Source excerpt =>

start

# Suddenly Getting Lots of Ads



## Crimea_River (Nov 11, 2019)

Thought I had an ad blocker but now getting 4 ads that go across and through the thread lists. Annoying.

What ad blockers are safe with this site?


----------



## vandee (Nov 11, 2019)

Tis the "Season"...ho ho ho?- John


----------



## rochie (Nov 11, 2019)

Crimea_River said:


> Thought I had an ad blocker but now getting 4 ads that go across and through the thread lists. Annoying.
> 
> What ad blockers are safe with this site?


Me too suddenly started this afternoon


----------



## pbehn (Nov 11, 2019)

They must find the one person on the planet who hasn't heard of Game of Thrones before Christmas.

Reactions: Funny Funny:
1 | Winner Winner:
1 | Like List reactions


----------



## N4521U (Nov 11, 2019)

Mine says Ad Blocker Ultimate!!!!
Whatever That means........


----------



## vikingBerserker (Nov 11, 2019)

pbehn said:


> They must find the one person on the planet who hasn't heard of Game of Thrones before Christmas.


 
 I just bought a shirt that says: "I drink bourbon and know things"

Reactions: Like Like:
1 | Funny Funny:
1 | Like List reactions


----------



## Gnomey (Nov 12, 2019)

They do seem much more intrusive than previously...


----------



## vandee (Nov 12, 2019)

What's "Game of Thrones"? Anything like Operation?-John


----------



## mikewint (Nov 12, 2019)

Same here, suddenly I get a listing of 5 threads then a large ad, 5 more threads then the exact same ad again, 5 more threads and the ad again.
I vote S. I. A. : Schmerzen im Arsch


----------



## pbehn (Nov 12, 2019)

vandee said:


> What's "Game of Thrones"? Anything like Operation?-John


 From what I heard its Robin hood meets star wars but shot mostly in the dark.


----------



## Crimea_River (Nov 12, 2019)

George pointed me to Adblocker Plus and it works a treat. Now gotta sort it for my phone


----------



## vandee (Nov 12, 2019)

I don't seem to have the ad problems. I know Firefox and McAffee block them plus I
have Malware. I also stopped going to a few sites that are pop up havens. I only go to
2 modeling blog sites. There are some that are nothing but trash!- John


----------



## fubar57 (Nov 12, 2019)

I don’t seem to get ads on my phone when I’m logged on and I don’t have the app. If I’m not logged on, I will hit one relevant ad to help support the site .....


----------

end

Task instructions =>
**A)** Which usernames posted in the forum thread on Nov 12, 2019? Give each name once.
**B)** Copy the forum thread word for word, from "## pbehn (Nov 12, 2019)" up to and including "in the dark.".

Record set =>
start

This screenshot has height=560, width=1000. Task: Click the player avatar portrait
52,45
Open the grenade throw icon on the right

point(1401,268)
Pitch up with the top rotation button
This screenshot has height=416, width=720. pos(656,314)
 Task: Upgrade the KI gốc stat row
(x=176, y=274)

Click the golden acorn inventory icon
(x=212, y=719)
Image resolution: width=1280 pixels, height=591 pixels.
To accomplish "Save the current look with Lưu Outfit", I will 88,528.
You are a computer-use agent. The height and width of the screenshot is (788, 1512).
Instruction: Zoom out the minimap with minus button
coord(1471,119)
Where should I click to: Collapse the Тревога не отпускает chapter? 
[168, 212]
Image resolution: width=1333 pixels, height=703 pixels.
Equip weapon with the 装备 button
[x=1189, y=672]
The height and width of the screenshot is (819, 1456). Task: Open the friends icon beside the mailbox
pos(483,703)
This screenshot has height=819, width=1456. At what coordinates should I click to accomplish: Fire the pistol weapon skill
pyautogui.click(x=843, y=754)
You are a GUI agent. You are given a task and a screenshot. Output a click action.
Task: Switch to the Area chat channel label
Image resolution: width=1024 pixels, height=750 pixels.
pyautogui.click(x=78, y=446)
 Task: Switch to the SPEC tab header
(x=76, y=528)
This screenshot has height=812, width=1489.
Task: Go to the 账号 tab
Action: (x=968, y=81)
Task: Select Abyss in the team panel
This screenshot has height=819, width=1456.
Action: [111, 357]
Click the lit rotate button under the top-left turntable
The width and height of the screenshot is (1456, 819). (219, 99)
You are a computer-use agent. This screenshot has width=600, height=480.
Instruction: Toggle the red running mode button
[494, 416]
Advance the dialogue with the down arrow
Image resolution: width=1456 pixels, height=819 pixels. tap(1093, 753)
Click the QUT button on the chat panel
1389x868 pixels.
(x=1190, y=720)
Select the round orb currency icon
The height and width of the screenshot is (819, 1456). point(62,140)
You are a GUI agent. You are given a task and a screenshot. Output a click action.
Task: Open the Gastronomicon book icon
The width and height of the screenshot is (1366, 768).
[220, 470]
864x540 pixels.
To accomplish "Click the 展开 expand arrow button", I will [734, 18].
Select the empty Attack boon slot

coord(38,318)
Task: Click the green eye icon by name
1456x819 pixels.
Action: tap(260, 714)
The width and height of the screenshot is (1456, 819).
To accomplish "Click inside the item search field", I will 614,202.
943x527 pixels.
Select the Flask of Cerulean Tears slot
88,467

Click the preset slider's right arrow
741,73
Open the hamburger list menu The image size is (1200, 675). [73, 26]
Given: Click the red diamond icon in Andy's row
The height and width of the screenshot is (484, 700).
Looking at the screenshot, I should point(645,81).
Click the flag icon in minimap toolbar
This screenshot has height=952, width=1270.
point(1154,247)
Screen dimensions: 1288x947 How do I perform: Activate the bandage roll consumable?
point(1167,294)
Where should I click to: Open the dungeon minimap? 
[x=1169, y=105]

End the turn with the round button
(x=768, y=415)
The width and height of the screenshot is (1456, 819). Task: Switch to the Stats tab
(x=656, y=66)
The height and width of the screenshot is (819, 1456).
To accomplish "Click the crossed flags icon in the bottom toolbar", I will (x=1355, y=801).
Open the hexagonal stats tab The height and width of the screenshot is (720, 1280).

end

Set of answers =>
**A)** Gnomey, vandee, mikewint, pbehn, Crimea_River, fubar57

**B)**
## pbehn (Nov 12, 2019)

vandee said:


> What's "Game of Thrones"? Anything like Operation?-John


 From what I heard its Robin hood meets star wars but shot mostly in the dark.